In a qualitative study by Bianchi et al. (2014) that investigated sexual relations between men who had sex with transmen and transwomen from Bogotá, pointed out that migration within a country or internationally resulted in social isolation for many participants who lost their previous support networks and thereby engaged in sex work. Participants reported that they faced difficulties in negotiating safe practices with their clients, their knowledge about HIV and other STI was limited, and HIV testing was infrequent, making this population particularly vulnerable.

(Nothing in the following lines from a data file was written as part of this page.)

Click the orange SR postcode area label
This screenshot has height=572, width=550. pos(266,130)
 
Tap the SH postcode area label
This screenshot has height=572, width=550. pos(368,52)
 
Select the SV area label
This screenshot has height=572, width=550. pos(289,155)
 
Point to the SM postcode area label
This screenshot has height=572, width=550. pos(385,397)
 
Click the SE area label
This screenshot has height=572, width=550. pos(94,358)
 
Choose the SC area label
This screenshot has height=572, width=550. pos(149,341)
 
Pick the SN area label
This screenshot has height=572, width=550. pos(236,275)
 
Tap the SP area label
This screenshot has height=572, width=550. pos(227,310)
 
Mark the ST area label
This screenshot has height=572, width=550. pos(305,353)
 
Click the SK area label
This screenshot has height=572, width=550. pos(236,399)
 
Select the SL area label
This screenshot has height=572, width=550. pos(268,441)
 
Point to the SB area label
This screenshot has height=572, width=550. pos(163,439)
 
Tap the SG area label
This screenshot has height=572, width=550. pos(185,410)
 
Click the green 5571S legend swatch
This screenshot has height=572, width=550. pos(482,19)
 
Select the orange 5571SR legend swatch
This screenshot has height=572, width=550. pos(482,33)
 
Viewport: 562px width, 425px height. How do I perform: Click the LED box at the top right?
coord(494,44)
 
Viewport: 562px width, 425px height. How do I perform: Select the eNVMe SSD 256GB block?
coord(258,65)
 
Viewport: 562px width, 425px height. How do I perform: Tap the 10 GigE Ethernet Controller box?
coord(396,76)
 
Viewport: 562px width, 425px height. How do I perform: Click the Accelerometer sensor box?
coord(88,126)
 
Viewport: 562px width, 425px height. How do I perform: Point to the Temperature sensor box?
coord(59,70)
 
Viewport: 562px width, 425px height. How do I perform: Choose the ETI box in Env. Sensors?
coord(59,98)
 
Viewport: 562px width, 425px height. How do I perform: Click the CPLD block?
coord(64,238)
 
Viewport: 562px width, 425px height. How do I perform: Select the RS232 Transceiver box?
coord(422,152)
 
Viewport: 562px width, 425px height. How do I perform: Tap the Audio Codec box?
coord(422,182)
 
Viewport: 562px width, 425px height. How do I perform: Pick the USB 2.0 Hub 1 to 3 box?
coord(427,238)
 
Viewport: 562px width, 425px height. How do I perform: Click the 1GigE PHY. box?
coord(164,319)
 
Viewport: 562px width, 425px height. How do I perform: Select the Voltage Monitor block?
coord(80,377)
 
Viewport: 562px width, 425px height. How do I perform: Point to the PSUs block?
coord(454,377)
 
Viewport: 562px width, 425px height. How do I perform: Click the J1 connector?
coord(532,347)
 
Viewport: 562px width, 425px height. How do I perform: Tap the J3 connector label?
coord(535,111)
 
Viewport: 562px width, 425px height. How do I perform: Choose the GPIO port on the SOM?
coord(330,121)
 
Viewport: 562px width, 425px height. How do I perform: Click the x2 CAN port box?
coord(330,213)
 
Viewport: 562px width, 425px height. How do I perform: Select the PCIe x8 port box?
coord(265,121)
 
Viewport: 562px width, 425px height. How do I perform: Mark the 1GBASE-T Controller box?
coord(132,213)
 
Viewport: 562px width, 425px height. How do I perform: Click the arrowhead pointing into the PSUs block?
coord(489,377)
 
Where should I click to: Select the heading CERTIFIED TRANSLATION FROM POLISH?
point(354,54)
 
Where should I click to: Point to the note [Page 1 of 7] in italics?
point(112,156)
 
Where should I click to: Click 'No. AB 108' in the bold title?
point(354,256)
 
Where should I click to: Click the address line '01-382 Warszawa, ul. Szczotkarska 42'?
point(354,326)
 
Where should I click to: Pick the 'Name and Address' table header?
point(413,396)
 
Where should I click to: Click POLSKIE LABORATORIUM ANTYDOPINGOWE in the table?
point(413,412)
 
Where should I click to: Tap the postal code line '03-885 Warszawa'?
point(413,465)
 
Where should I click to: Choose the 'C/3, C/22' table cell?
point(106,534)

This study had some limitations. The cross-sectional design prevented us from defining a temporal relationship between the response variable and the main exposure. Unfortunately, this is an intrinsic limitation of any straightforward chain referral process. Studies combining chain referral and capture recapture seem to be exciting alternatives; however, their empirical effectiveness in exploring the directionality of associations remains to be fully demonstrated, in addition to their seminal contributions to the estimation of population size [67]. Although there is a lag between the data collection period and the publication of these results, this delay is not considered a significant limitation. Publications focusing on TGW populations remain relatively scarce in the literature compared to those on the general population. Throughout this period, there have been no notable advancements in addressing transphobia in Brazil, and HIV prevalence remains high in this demographic region. Moreover, strategies to mitigate the impact of migratory dynamics on the accessibility of HIV prevention measures for these populations are lacking. Therefore, it is imperative to investigate these barriers.

This analysis was not aimed at identifying whether HIV infection occurred before or after migration, but rather at assessing vulnerability to infection in groups with higher mobility. RDS and other nonprobability sampling methods pose challenges for statistical inference [68]. However, such limitations did not prevent the generation of important information about the network of interviewees, as implemented in several studies conducted worldwide [37, 69,70,71,72,73].

Moreover, the questionnaire in this study was not designed for an in-depth assessment of the questions under analysis, and such limitations preclude the analysis of possible confounding factors and mediators. This limitation is a key feature of large multicity studies, where the trade-off between comprehensiveness and in-depth assessment of some aspects is a permanent challenge, not only in terms of theoretical assumptions or psychometric properties, but also more frequently associated with mundane difficulties such as budget and time constraints.

Conclusion

The present study revealed a high prevalence of HIV among TGW and a significantly higher probability of infection among migrants in both age groups compared with interviewees who remained in their city of origin. Such disproportionate HIV infection rates can be explained by trajectories of lower or higher vulnerability. In addition to being subjected to social exclusion secondary to gender discrimination, migration may reinforce inauspicious living conditions against migrants’ expectations, making the population even more vulnerable.

Governmental agencies at all levels, activists, NGOs, and civil society should establish sound advocacy coalitions aimed at strengthening and implementing public policies that provide TGW with effective access to services and technologies to deliver care and prevention for this population. This is a major health and ethical imperative.